Documentary filmmaker Morgan Spurlock is getting honest, saying he is "part of the problem" in Hollywood when it comes to sexual harassment and misconduct.
The "Super Size Me" director, who has not been publicly accused of sexual misconduct, opened up about his own history of sexual harassment in a candid open letter posted on Twitter Wednesday.
“I’m sure I’m not alone in this thought, but I can’t blindly act as though I didn’t somehow play a part in this, and if I’m going (to) truly represent myself as someone who has built a career on finding the truth, then it’s time for me to be truthful as well,” he wrote. “I am part of the problem.”
“When I was in college, a girl who I hooked up with on a one-night stand accused me of rape. Not outright. There were no charges or investigations, but she wrote about the instance in a short story writing class and called me by name. A female friend who was in the class told me about it afterwards,” he wrote.
“This wasn’t how I remembered it at all. In my mind, we’d been drinking all night and went back to my room. We began fooling around, she pushed me off, then we laid in the bed and talked and laughed some more, and then began fooling around again,” he continued. “We took off our clothes. She said she didn’t want to have sex, so we laid together, and talked, and kissed, and laughed, and then we started having sex.”
Spurlock explained that at one point, the woman started to cry.
“I didn’t know what to do.
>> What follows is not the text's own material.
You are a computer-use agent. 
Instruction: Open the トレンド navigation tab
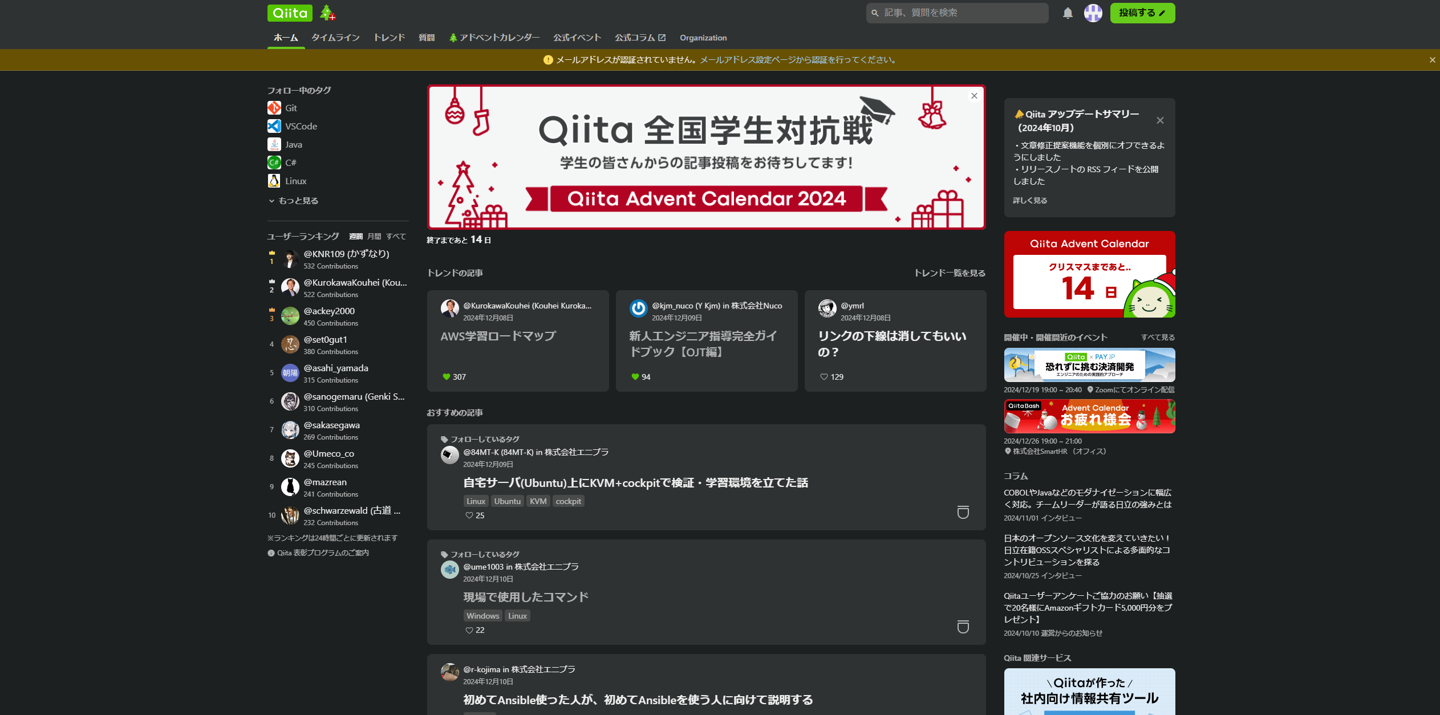click(x=389, y=38)
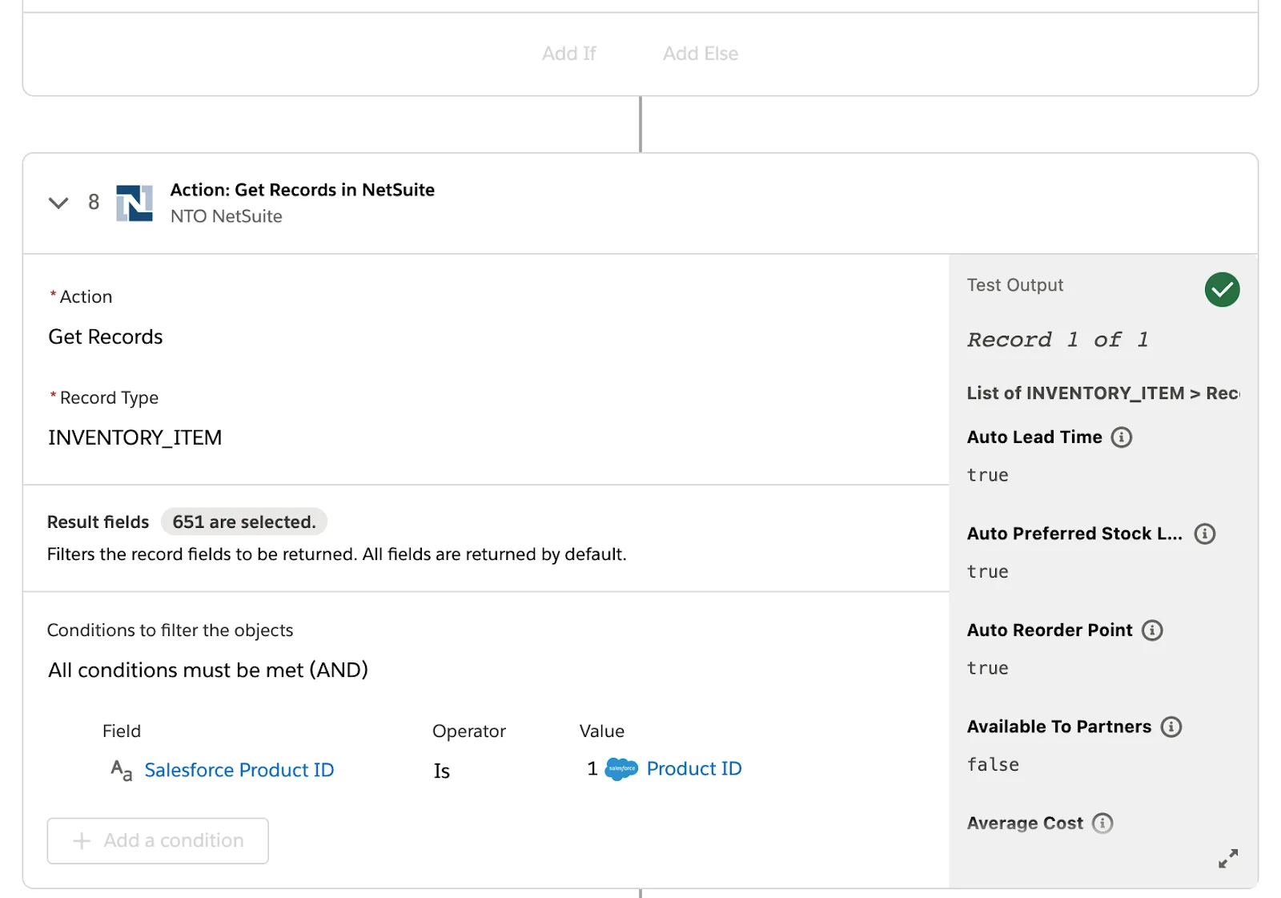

We stopped having sex and I rolled beside her. I tried to comfort her. To make her feel better. I thought I was doing OK, I believed she was feeling better. She believed she was raped,” he wrote. “That’s why I’m part of the problem.”
He was also candid about a sexual harassment incident he was involved in eight years ago.
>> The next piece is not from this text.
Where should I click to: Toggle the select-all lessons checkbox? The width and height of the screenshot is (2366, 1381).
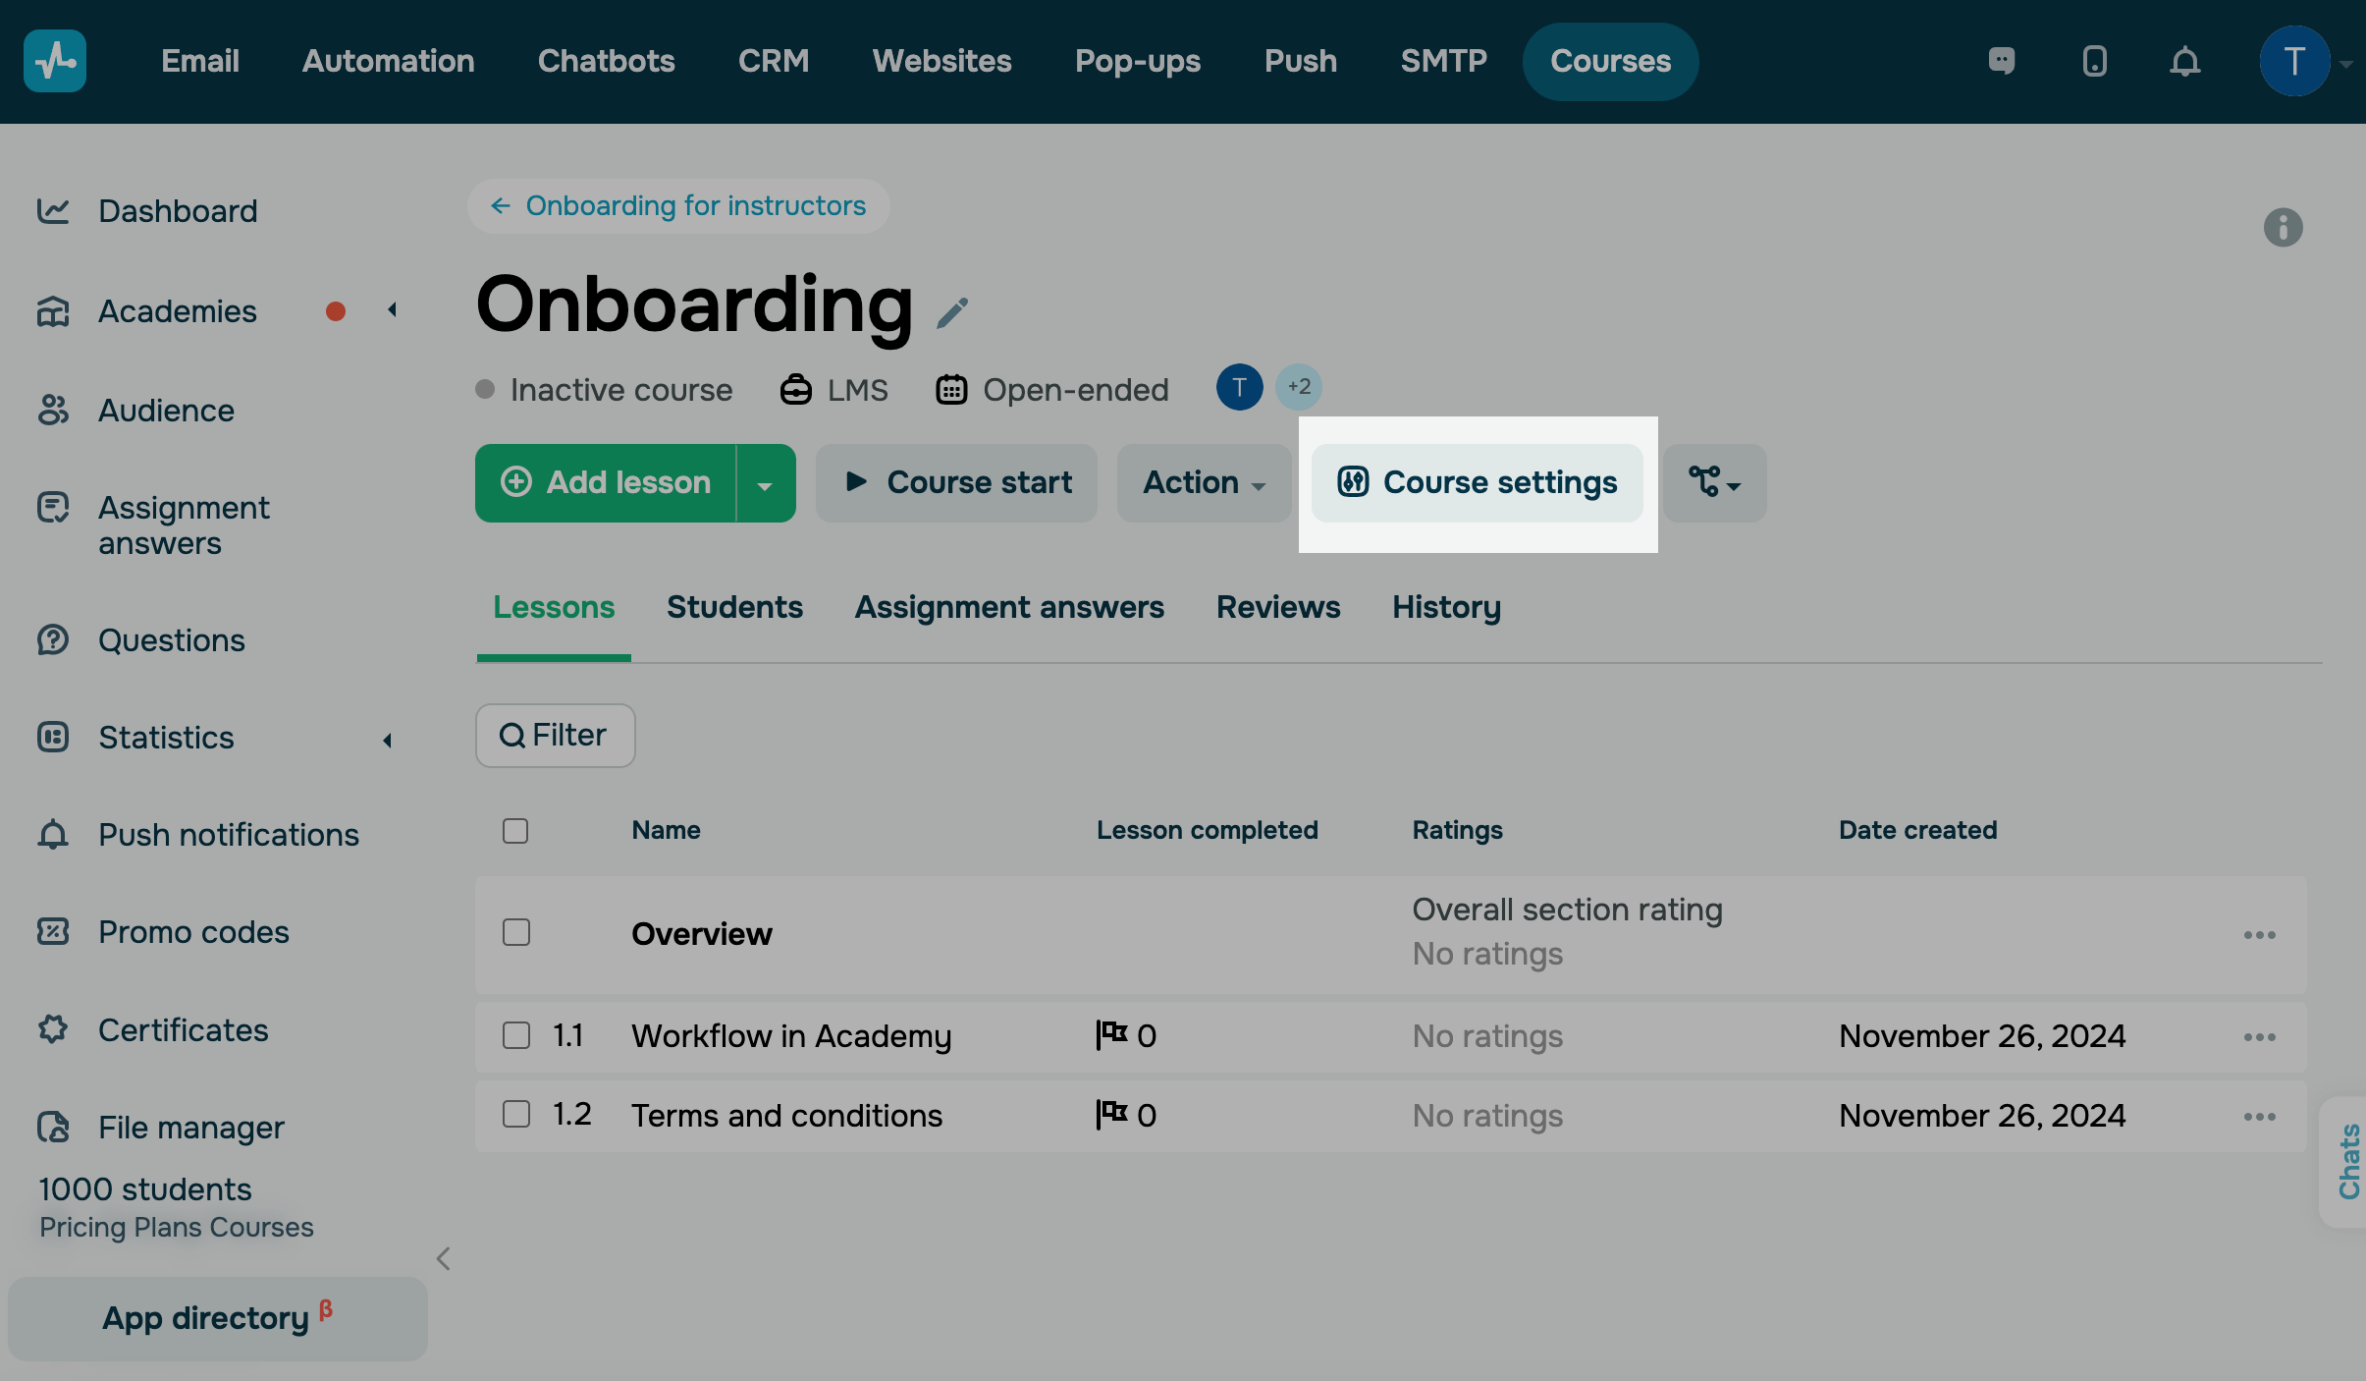click(515, 831)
“It was verbal, and it was just as bad. I would call my female assistant ‘hot pants’ or ‘sex pants’ when I was yelling to her from the other side of the office. Something I thought was funny at the time, but then realized I had completely demeaned and belittled her to a place of non-existence,” he wrote. “So, when she decided to quit, she came to me and said if I didn’t pay her a settlement, she would tell everyone. Being who I was, it was the last thing I wanted, so of course, I paid. I paid for peace of mind. I paid for her silence and cooperation. Most of all, I paid so I could remain who I was.”
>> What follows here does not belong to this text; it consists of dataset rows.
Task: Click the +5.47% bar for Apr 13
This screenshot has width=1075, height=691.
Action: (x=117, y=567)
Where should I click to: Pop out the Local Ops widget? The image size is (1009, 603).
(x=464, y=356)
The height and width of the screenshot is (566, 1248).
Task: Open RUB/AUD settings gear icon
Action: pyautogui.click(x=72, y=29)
Spurlock rattled off a list of possible explanations for his behavior, questioning if each reason contributed to him being “part of the problem.”
“But why? What caused me to act this way? Is it all ego? Or was it the sexual abuse I suffered as a boy and as a young man in my teens? Abuse that I only ever told to my first wife, for fear of being seen as weak or less than a man?” he questioned. “Or is it because I’ve consistently been drinking since the age of 13? I haven’t been sober for more than a week in 30 years, something our society doesn’t shun or condemn but which only served to fill the emotional hole inside me and the daily depression I coped with. Depression we can’t talk about, because its wrong and makes you less of a person.
“I don’t know. None of these things matter when you chip away at someone and consistently make them feel like less of a person,” he wrote.
He said that he is now seeking help to figure out what caused him to behave this way.
“I will do better. I will be better. I believe we all can. The only individual I have control over is me. So starting today, I’m going to be more honest with you and myself. I’m going to lay it all out in the open. Maybe that will be a start. Who knows. But I do know I’ve talked enough in my life … I’m finally ready to listen,” he said.